Didn’t expect to win the Nobel Prize so soon’: Nobel laureates
October 3rd, 2006 by RespiteMatch.comSTOCKHOLM - This year’s Nobel Medicine Prize laureates, US researchers Andrew Fire and Craig Mello, said Monday they were shocked to receive the prestigious award just eight years after making the discovery for which they were honoured.
The Nobel science prizes usually go to research conducted decades ago and which has stood the test of time, but Fire and Mello made their discovery in 1998 when they identified how malfunctioning genes are naturally shut down, a breakthrough that could lead to an era of new therapies to reverse disease.
“I was very surprised, mainly because I’m fairly young and I thought maybe there were so many other discoveries worthy of a Nobel prize,” Craig Mello told Swedish Radio.
Mello, born in 1960, is a professor of molecular medicine at the University of Massachusetts.

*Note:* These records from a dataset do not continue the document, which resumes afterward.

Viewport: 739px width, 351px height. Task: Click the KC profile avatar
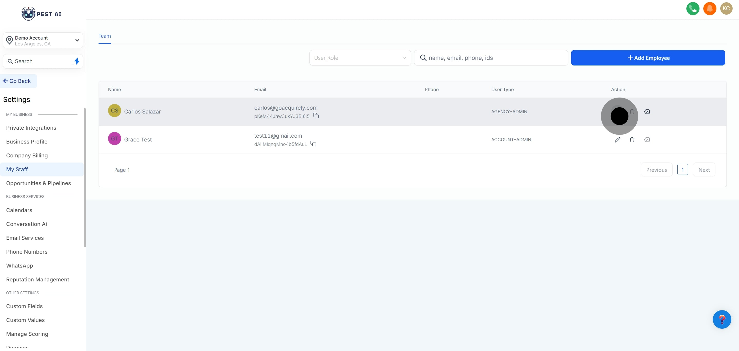tap(726, 9)
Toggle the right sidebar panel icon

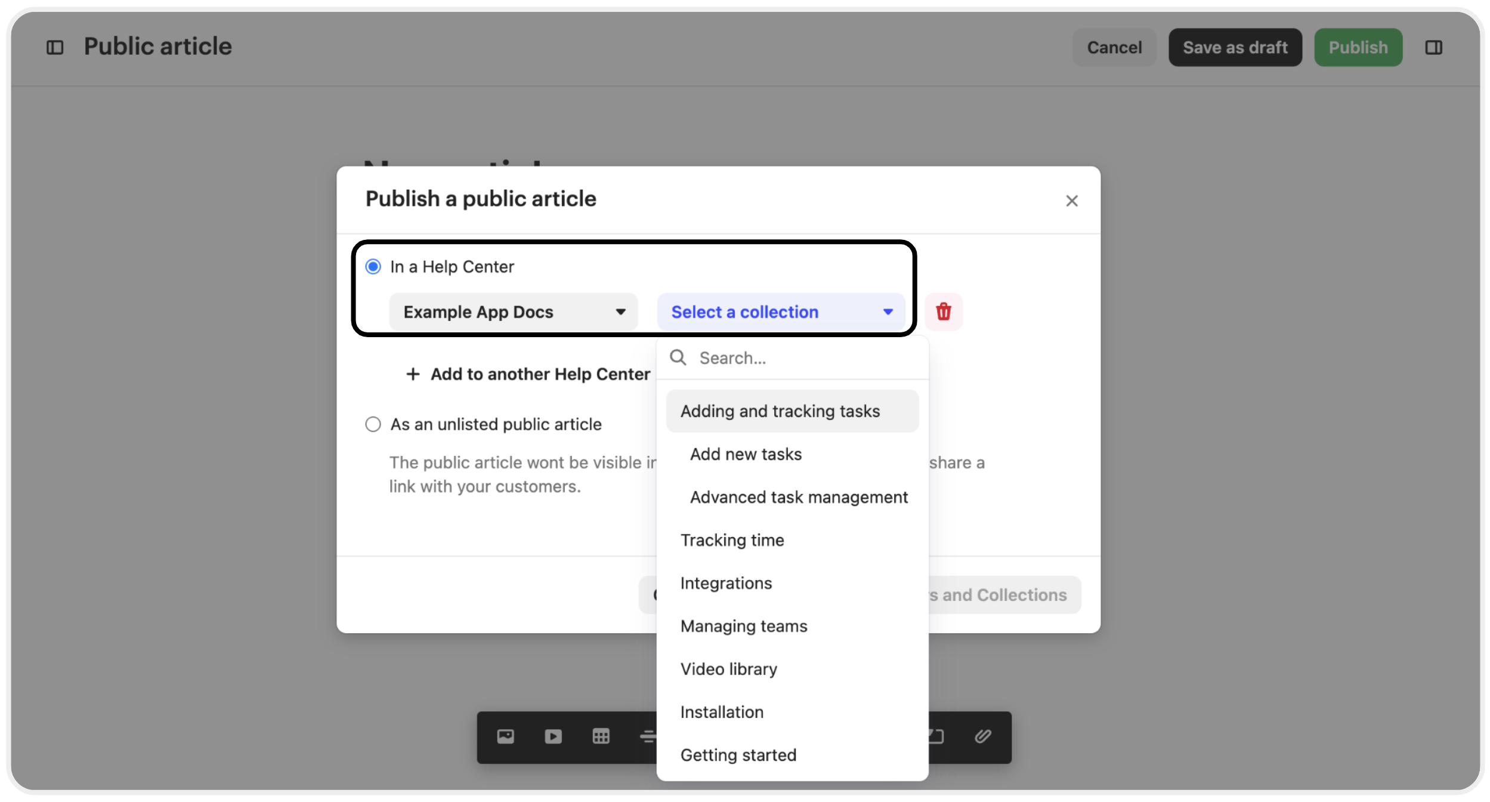(1433, 47)
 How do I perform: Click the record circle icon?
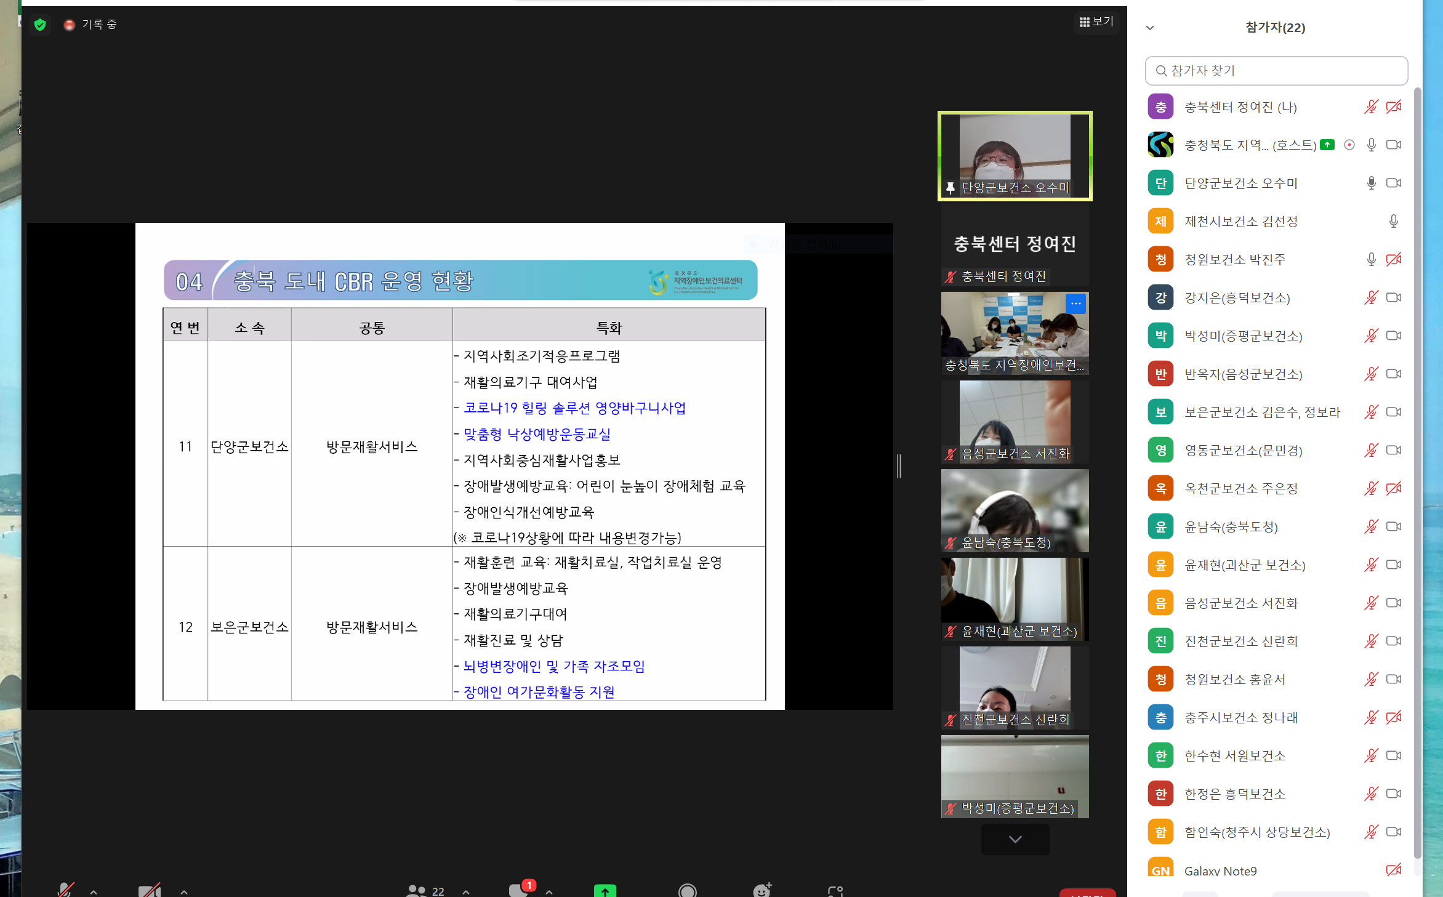tap(687, 890)
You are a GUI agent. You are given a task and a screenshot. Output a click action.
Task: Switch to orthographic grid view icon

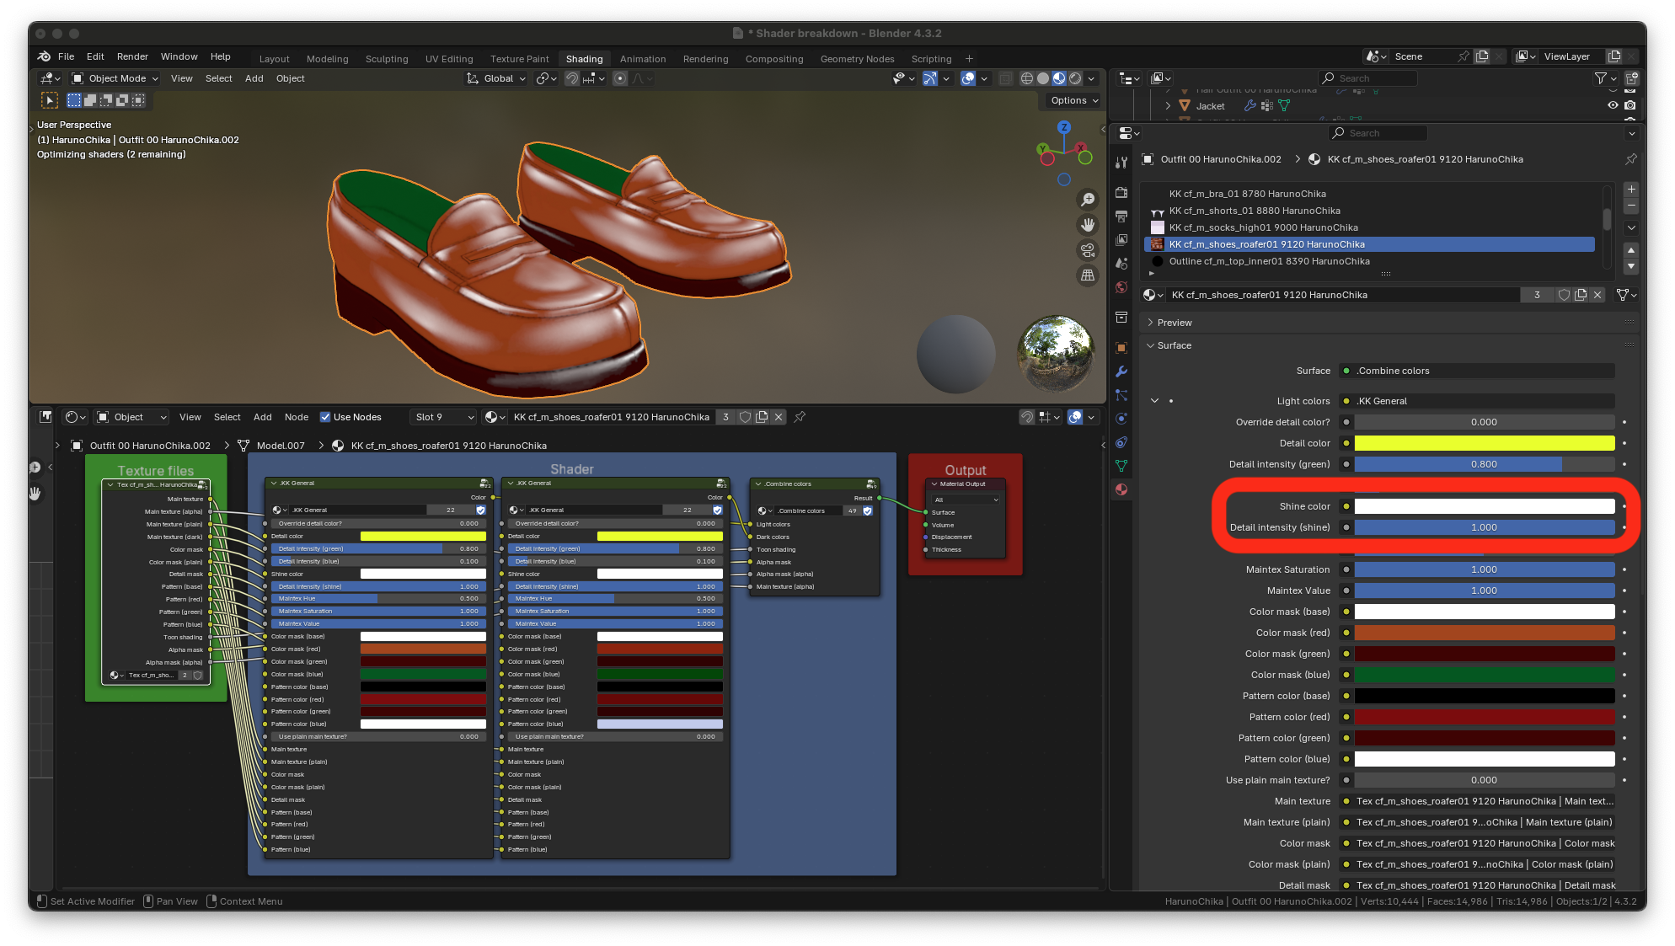point(1088,275)
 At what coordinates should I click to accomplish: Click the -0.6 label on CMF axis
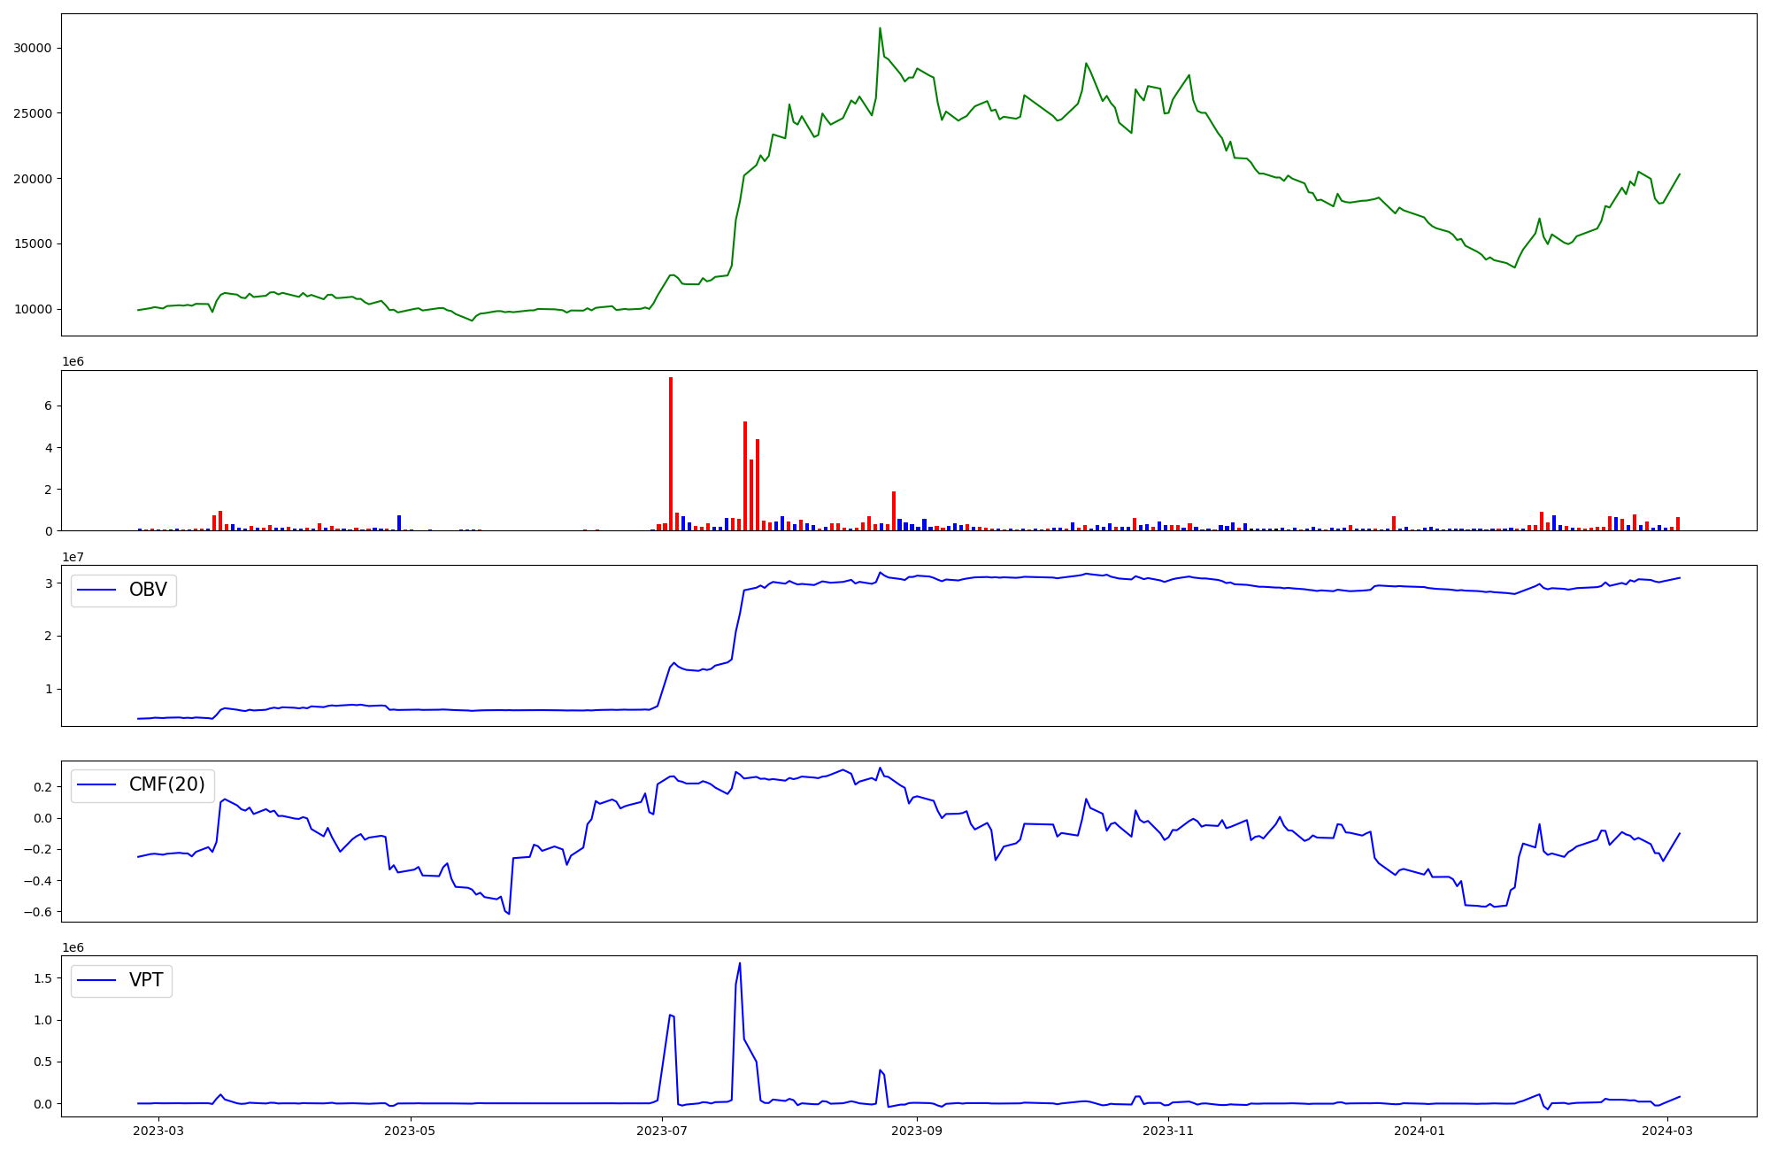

“I just assumed it was something that might come several years from now,” he said, adding: “It’s still sinking in I think, I can hardly believe it.”
Meanwhile his co-laureate Fire, who is a professor of pathology and genetics at Stanford University in California, said he thought his life would remain unchanged even though he had many years ahead of him as a Nobel laureate.
“I’m still the same person. My goals are still fairly simple goals, of research, science and teaching and family, and I don’t expect that to change,” he said.
Fire, born in 1959, said he was “very happy” to be honoured.
“At first of course one doesn’t believe it. It could be a dream or a mistake or something like that. I guess it’s not,” he told the radio.
“It’s wonderful … to have positive attention,” he said.
Both laureates, who were woken up in the middle of the night by a telephone call from the Nobel committee in Stockholm, said they would attend the gala ceremony in the Swedish capital on December 10 to pick up their prize from the hands of King Carl XVI Gustaf.
The two will share the prize sum of 10 million kronor (1.37 million dollars, 1.07 million euros).
Asked what he would do with his half of the prize money, Mello said: “I hadn’t really thought about that yet. I’m sure we’ll think of something.”